§ **INSTRUÇÃO**
Reproduza fielmente a parte do texto sobre a teoria lacaniana que vai de "A teoria lacaniana" até "falta (Leite, 2000).", incluindo esses dois trechos.
══ TRECHO PARA LEITURA
A teoria lacaniana é perpassada pelo conceito de falta, que nela aparece em toda a sua radicalidade. Segundo esta teoria, há um furo na estrutura inconsciente, que se refere à falta de um elemento – ‘um’ – no limite da trama inconsciente. Essa falta permite a movimentação e a dinâmica do inconsciente. E, mais, o desejo como força inconsciente remete à falta estrutural no sujeito – assujeitado por seu inconsciente. Em contrapartida, o narcisismo, com Lacan, passa ao registro de completude e denuncia os perigos da fusão com o objeto e da negação da falta (Leite, 2000).

Além do mais, em meio à relação fusional mãe-bebê, o sujeito se esboça com base no investimento libidinal materno, visto que ele é objeto de desejo da mãe. Fundamento da condição inconsciente, essa relação fusional do bebê com o desejo da mãe impede seu nascimento psicológico. Ao fazer o corte dessa relação simbiótica, o pai demarca e consolida o humano como castrado/faltante. Desse modo, a inserção do sujeito na cultura – enquanto sujeito castrado – depende dessa interdição paterna à completude. Portanto, a experiência de castração é central para a psicanálise lacaniana.
════
══ DADOS FORNECIDOS
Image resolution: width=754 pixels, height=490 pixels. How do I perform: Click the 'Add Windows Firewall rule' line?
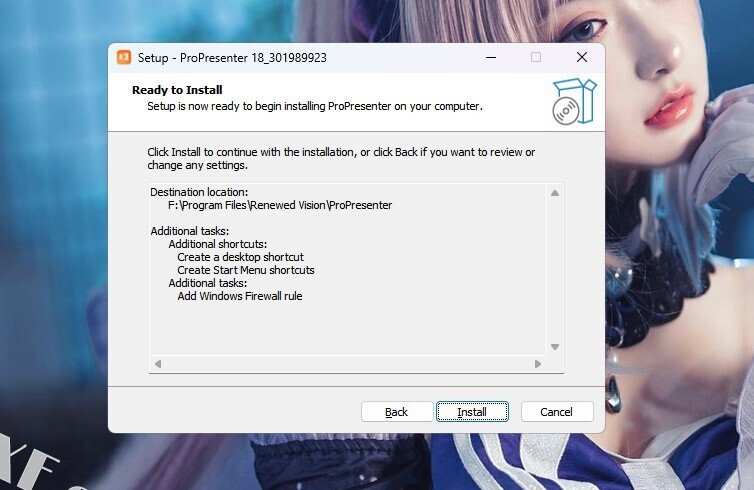pos(240,296)
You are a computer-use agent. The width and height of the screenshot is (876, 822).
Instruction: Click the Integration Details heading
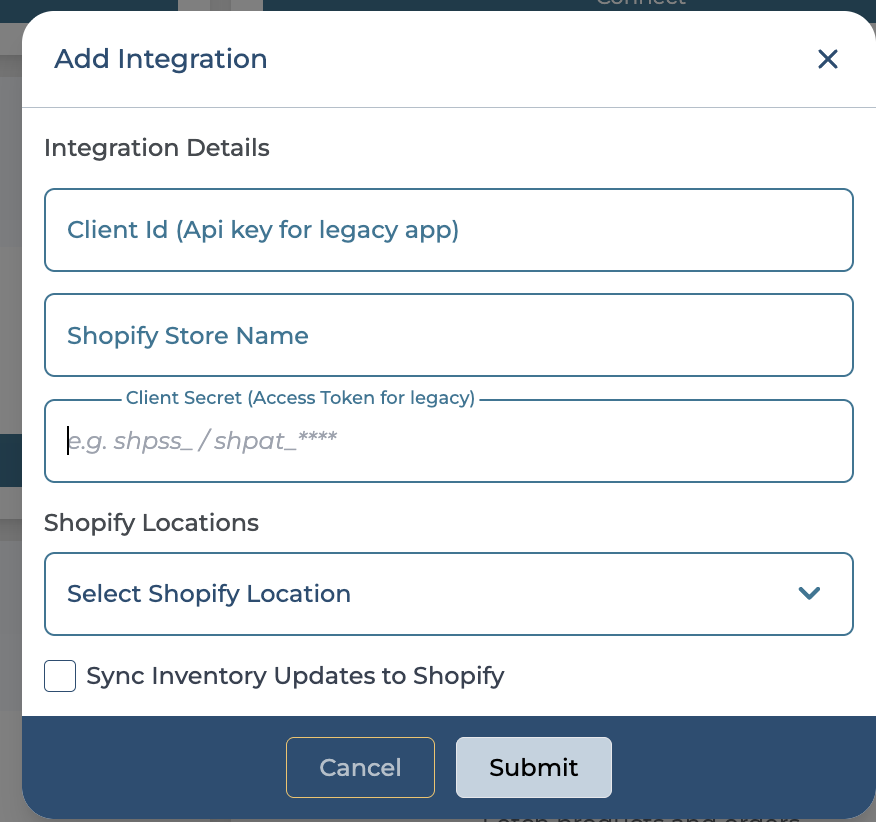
════
§ **RESPOSTA ESCRITA**
A teoria lacaniana é perpassada pelo conceito de falta, que nela aparece em toda a sua radicalidade. Segundo esta teoria, há um furo na estrutura inconsciente, que se refere à falta de um elemento – ‘um’ – no limite da trama inconsciente. Essa falta permite a movimentação e a dinâmica do inconsciente. E, mais, o desejo como força inconsciente remete à falta estrutural no sujeito – assujeitado por seu inconsciente. Em contrapartida, o narcisismo, com Lacan, passa ao registro de completude e denuncia os perigos da fusão com o objeto e da negação da falta (Leite, 2000).